● Given exercise: Format the records from the line with "The height and width of the screenshot is (490, 634)." up to and including the line with "Screen dimensions: 1024x461 tap(53, 334)" as a numbered list, leaving out blank lines.

● Dataset entries:
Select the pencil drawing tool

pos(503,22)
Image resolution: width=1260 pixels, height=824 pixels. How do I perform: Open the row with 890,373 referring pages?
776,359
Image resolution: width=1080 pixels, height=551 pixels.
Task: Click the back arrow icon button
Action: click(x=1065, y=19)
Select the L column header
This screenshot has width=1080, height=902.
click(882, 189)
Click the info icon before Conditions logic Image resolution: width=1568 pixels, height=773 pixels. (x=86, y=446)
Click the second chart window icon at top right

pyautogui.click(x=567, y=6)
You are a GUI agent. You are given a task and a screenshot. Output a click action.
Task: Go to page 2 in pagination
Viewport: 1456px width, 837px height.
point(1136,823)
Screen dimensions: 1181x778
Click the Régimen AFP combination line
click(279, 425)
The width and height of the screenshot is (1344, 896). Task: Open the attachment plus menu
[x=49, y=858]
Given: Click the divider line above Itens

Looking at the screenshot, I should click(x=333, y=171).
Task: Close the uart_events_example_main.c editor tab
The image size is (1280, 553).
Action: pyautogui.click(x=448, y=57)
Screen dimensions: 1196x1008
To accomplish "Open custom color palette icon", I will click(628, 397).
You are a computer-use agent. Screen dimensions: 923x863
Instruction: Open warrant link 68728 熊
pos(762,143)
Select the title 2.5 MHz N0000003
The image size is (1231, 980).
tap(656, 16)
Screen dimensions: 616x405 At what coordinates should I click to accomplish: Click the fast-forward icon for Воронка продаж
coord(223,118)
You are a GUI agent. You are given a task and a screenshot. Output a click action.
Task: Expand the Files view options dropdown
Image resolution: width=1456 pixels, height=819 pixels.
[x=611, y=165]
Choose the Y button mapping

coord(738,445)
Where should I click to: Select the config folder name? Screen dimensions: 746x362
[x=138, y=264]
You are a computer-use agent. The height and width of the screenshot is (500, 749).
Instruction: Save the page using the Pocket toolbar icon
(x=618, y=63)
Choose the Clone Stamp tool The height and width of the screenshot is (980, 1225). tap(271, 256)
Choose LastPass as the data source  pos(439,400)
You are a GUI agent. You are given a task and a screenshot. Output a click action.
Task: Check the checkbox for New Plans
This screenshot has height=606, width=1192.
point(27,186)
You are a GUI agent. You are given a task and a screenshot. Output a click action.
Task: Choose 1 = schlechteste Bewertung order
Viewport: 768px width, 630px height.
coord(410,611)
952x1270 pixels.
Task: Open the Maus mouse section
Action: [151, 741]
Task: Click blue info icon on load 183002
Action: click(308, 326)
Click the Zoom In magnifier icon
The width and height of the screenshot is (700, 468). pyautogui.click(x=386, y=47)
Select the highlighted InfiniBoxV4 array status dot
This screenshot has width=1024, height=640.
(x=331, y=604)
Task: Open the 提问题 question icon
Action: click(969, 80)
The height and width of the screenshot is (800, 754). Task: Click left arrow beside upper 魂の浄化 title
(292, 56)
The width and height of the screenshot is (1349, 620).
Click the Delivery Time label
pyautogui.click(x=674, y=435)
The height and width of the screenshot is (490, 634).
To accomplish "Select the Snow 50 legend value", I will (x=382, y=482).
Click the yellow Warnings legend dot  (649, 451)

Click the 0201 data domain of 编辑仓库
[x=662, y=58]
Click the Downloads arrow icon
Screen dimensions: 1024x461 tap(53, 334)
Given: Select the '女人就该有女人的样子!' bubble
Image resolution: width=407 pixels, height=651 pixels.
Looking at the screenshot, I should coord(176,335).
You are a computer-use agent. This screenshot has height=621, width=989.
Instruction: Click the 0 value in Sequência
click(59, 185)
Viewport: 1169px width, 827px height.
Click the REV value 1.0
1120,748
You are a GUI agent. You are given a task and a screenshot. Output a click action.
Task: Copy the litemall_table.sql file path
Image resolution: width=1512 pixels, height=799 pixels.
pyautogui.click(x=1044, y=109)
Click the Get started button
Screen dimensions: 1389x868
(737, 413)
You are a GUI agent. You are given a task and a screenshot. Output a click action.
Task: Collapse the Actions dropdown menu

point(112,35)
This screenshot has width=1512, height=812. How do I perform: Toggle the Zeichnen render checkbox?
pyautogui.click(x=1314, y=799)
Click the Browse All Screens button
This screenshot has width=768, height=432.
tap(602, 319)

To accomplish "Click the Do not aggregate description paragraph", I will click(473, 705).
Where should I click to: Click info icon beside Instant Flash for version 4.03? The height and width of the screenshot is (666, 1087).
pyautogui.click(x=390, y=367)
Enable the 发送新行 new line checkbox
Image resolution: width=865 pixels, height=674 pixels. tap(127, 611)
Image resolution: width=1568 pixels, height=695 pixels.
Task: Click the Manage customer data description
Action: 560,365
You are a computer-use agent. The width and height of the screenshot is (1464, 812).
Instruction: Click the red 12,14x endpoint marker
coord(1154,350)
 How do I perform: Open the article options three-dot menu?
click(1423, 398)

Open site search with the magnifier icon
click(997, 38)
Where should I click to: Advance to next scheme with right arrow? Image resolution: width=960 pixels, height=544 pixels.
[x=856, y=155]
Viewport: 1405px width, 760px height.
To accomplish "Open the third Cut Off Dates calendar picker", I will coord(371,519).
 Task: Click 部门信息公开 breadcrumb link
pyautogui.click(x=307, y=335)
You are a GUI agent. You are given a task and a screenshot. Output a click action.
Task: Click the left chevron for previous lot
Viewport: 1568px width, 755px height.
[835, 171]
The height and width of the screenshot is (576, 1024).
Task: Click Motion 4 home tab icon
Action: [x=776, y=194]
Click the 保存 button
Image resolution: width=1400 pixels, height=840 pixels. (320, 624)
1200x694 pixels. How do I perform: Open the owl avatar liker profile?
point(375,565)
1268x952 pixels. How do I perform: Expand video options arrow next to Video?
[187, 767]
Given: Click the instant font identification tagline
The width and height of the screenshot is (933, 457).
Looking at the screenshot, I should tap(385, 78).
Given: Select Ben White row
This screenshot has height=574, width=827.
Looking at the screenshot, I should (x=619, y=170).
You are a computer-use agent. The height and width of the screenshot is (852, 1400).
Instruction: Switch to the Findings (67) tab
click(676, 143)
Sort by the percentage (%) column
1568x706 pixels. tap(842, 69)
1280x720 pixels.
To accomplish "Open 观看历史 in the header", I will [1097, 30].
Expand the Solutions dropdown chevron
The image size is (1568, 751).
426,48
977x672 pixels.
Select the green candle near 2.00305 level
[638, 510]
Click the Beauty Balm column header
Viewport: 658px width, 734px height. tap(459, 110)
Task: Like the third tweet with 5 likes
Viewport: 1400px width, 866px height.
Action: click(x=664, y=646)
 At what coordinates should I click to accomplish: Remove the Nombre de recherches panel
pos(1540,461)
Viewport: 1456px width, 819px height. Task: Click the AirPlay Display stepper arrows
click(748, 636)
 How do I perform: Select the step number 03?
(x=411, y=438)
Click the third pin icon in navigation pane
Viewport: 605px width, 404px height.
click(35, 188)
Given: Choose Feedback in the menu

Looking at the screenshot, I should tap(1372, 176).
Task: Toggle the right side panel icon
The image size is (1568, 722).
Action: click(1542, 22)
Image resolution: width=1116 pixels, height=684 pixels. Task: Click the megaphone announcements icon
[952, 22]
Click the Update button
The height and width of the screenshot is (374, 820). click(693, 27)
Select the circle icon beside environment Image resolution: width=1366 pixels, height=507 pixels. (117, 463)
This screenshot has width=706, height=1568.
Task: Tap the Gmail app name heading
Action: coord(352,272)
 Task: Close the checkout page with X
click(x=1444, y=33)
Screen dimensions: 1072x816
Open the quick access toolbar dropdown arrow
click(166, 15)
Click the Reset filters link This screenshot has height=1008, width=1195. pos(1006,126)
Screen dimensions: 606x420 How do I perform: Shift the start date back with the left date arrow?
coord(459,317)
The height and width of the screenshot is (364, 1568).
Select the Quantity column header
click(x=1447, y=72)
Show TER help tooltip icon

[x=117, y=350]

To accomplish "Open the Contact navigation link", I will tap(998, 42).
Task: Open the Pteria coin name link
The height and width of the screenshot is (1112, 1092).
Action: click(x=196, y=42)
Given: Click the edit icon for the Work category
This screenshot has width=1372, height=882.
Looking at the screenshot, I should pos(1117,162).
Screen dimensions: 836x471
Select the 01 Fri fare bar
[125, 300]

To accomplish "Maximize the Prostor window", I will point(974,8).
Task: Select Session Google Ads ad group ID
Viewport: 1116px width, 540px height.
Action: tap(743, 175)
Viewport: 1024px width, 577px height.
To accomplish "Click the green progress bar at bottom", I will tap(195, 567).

● Answer in full:
1. The height and width of the screenshot is (490, 634).
2. To accomplish "Select the Snow 50 legend value", I will (x=382, y=482).
3. Click the yellow Warnings legend dot  (649, 451)
4. Click the 0201 data domain of 编辑仓库
5. [x=662, y=58]
6. Click the Downloads arrow icon
7. Screen dimensions: 1024x461 tap(53, 334)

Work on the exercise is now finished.